Work to do:
1. In the article on Li Jingshou, condense the paragraph beginning "Li Jingshou was the daughter of" into a short bulleted list that keeps its main facts.
2. Extract the entries word for word, starting with the first line of the entries and going on through the line that contains "click(x=119, y=180)".

Passage provided:
----------

= Li Jingshou =

5th-century Chinese princess

Li Jingshou (李敬受) (died 437?) was a princess of the Lushuihu-led Northern Liang dynasty of China. Her husband was Juqu Mujian (Prince Ai).

Li Jingshou was the daughter of the Western Liang prince Li Gao and Lady Yin, who was later princess dowager when Li Jingshou's brother Li Xin became prince in 417. When he was subsequently defeated and killed in 420 by the Northern Liang prince Juqu Mengxun, the Western Liang capital Jiuquan (酒泉, in modern Jiuquan, Gansu) fell to Northern Liang, and Princess Dowager Yin and Li Jingshou were captured. However, because Juqu Mengxun admired Princess Dowager Yin's courage (in refusing to plead for her life), he treated her with respect, and married Li Jingshou to his son Juqu Mujian.

----------

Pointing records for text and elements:
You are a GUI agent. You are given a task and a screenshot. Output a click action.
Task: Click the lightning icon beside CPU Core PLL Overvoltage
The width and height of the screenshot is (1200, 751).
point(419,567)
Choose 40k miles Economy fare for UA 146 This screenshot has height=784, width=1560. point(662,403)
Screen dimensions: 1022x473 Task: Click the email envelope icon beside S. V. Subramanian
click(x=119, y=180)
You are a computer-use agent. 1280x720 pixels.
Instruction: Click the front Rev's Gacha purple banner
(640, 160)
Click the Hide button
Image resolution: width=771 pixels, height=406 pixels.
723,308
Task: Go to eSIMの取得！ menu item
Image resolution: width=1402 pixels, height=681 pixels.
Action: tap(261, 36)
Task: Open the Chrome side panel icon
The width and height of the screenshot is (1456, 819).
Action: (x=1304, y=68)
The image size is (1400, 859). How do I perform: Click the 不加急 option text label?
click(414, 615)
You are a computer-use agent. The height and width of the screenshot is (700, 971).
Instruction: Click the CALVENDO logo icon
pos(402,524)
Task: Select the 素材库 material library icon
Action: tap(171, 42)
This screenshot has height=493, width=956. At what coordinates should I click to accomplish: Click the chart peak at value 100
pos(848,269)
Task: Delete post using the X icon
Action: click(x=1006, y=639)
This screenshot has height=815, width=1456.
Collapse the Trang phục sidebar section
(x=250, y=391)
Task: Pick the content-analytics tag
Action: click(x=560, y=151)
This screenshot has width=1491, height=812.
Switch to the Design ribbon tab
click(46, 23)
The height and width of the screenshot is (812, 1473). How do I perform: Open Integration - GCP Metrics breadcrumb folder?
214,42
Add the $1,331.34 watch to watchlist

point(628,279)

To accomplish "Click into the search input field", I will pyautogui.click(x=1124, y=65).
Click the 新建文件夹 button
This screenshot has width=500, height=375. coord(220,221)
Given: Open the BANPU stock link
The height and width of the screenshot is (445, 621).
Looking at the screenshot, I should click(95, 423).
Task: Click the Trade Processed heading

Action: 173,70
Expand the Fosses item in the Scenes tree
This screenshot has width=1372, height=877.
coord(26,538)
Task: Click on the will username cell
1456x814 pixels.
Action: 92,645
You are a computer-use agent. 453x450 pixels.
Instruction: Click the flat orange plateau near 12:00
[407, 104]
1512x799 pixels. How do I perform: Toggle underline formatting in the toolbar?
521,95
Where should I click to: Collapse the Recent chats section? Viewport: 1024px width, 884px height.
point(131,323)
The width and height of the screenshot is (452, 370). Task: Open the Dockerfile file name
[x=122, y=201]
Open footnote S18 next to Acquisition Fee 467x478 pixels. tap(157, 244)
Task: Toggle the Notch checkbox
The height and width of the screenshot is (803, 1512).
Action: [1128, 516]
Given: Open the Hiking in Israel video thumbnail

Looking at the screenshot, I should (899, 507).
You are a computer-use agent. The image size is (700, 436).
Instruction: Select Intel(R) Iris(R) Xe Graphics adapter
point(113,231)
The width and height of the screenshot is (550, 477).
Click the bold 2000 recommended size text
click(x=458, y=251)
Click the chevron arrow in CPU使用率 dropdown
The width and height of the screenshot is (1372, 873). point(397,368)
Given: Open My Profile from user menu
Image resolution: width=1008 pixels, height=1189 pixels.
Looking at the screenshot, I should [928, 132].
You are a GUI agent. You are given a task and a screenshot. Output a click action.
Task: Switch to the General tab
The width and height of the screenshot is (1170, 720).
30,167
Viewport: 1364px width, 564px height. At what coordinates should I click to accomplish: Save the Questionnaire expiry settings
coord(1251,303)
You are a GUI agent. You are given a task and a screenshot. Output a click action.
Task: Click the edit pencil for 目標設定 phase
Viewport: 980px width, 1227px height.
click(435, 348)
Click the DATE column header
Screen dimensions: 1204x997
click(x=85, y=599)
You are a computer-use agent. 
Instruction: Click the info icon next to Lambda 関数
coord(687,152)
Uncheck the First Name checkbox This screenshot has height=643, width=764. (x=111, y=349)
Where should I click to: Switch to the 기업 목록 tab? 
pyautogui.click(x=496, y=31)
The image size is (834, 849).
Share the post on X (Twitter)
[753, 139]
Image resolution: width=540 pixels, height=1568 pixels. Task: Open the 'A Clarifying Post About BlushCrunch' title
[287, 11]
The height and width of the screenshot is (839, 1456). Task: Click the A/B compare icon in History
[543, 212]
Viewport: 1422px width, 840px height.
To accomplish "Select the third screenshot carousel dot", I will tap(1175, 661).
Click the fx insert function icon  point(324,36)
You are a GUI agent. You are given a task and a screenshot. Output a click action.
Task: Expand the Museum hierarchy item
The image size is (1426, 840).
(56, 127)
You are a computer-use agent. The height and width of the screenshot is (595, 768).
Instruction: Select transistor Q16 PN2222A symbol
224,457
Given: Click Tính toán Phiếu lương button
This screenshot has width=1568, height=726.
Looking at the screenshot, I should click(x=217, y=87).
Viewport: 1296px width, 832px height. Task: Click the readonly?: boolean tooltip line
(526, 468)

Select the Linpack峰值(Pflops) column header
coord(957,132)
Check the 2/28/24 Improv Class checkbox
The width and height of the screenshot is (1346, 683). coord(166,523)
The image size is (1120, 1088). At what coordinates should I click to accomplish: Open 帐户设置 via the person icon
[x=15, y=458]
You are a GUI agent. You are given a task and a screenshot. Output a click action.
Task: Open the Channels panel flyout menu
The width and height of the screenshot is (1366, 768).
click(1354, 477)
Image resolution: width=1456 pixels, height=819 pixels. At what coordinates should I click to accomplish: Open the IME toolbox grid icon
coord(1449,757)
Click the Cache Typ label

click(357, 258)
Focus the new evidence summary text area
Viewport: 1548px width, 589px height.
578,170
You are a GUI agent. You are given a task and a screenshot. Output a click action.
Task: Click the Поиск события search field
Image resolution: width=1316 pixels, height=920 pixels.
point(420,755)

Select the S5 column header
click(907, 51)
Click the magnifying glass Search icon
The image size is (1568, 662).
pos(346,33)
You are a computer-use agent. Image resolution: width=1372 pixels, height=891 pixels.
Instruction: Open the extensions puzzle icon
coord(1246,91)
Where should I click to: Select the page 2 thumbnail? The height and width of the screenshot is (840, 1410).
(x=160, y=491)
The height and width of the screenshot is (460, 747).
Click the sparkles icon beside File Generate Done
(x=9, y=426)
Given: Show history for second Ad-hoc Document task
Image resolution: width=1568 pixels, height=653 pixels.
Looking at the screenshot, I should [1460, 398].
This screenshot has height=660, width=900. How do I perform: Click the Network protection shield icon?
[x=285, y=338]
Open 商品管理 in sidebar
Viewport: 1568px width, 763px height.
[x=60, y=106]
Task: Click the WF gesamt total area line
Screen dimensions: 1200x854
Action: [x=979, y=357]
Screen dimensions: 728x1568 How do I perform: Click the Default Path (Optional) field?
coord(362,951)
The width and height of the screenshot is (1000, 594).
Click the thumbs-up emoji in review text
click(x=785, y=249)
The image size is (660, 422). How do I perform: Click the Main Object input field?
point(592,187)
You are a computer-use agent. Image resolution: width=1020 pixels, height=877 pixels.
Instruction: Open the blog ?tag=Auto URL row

----------

Worked solutions:
1.
- Li Jingshou's parents were the Western Liang prince Li Gao and Lady Yin.
- Lady Yin became princess dowager when Li Jingshou's brother Li Xin became prince in 417.
- In 420, the Northern Liang prince Juqu Mengxun defeated and killed Li Xin. The Western Liang capital Jiuquan fell to Northern Liang, and Princess Dowager Yin and Li Jingshou were captured.
- Juqu Mengxun admired Princess Dowager Yin's courage in refusing to plead for her life. He treated her with respect and married Li Jingshou to his son Juqu Mujian.

2.
You are a GUI agent. You are given a task and a screenshot. Output a click action.
Task: Click the lightning icon beside CPU Core PLL Overvoltage
The width and height of the screenshot is (1200, 751).
point(419,567)
Choose 40k miles Economy fare for UA 146 This screenshot has height=784, width=1560. point(662,403)
Screen dimensions: 1022x473 Task: Click the email envelope icon beside S. V. Subramanian
click(x=119, y=180)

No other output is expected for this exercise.